EXTRACTED INFORMATION:

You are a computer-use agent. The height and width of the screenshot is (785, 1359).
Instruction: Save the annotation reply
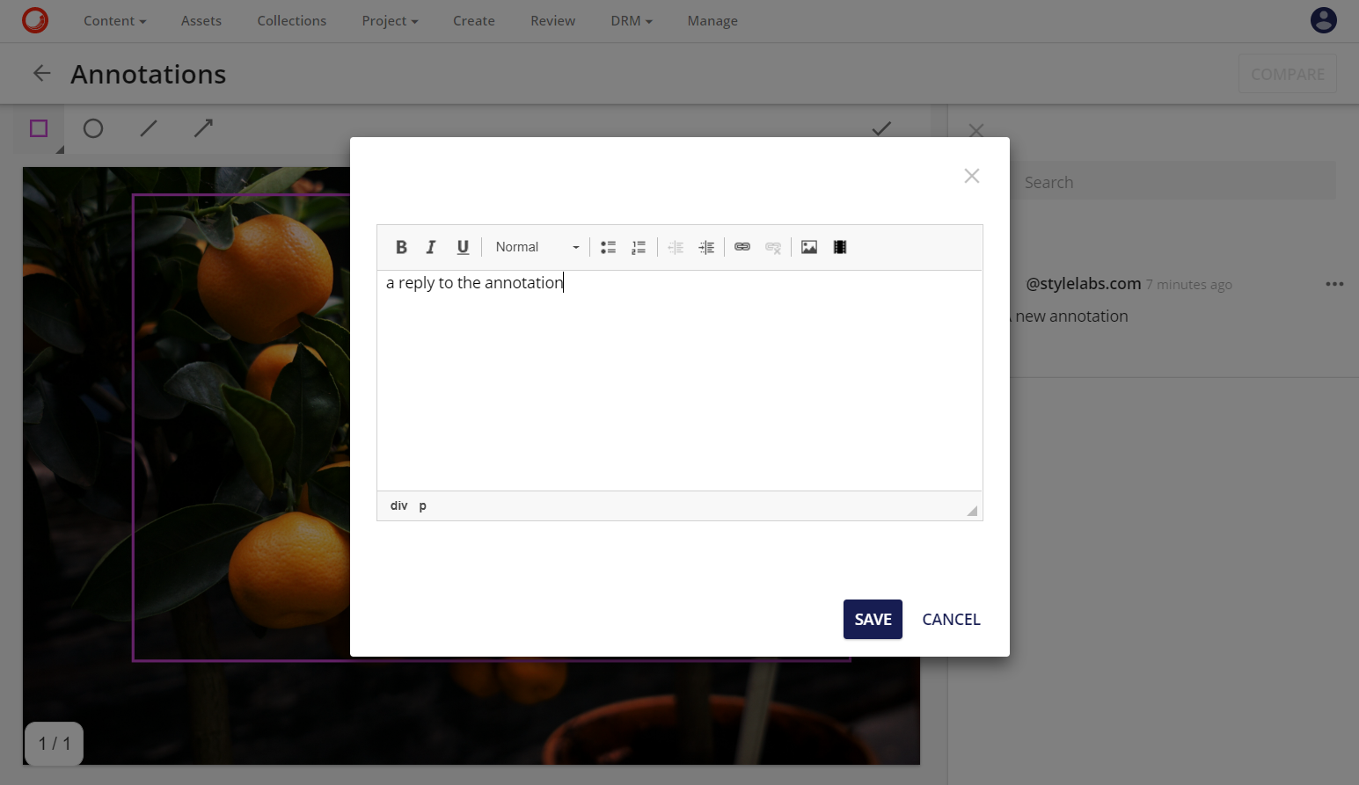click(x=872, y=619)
...
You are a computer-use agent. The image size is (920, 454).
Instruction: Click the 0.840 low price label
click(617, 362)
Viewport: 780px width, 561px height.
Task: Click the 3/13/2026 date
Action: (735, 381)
* * *
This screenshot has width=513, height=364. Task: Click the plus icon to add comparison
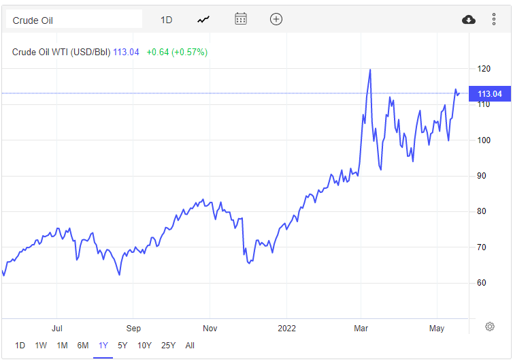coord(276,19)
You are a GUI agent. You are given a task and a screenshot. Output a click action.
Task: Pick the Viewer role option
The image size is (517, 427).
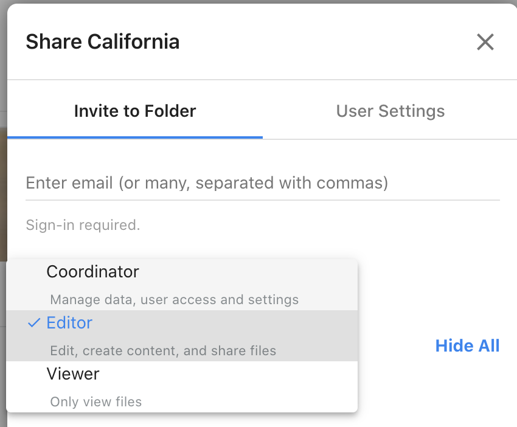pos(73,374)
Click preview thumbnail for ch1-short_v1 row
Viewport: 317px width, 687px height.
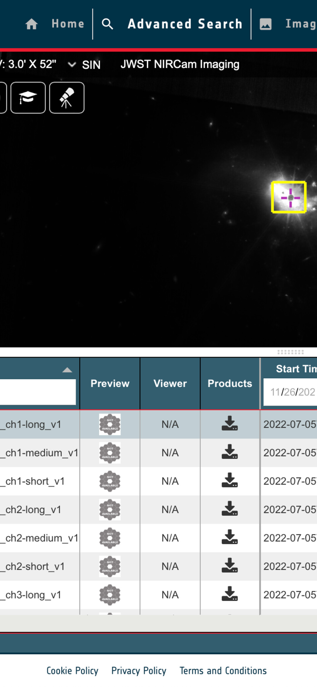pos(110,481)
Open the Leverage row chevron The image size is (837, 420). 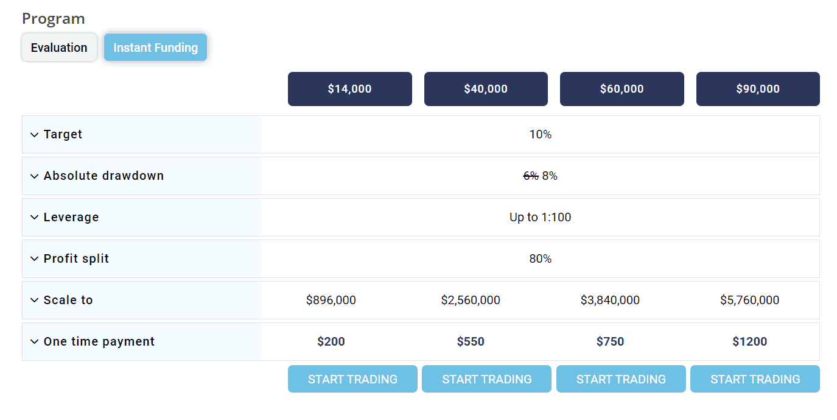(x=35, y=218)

WHAT THE EXERCISE ASKS: Using the records above, work out how many lines hold the string "computer"; answer with that number alone.

ANSWER TO THIS PROBLEM: 2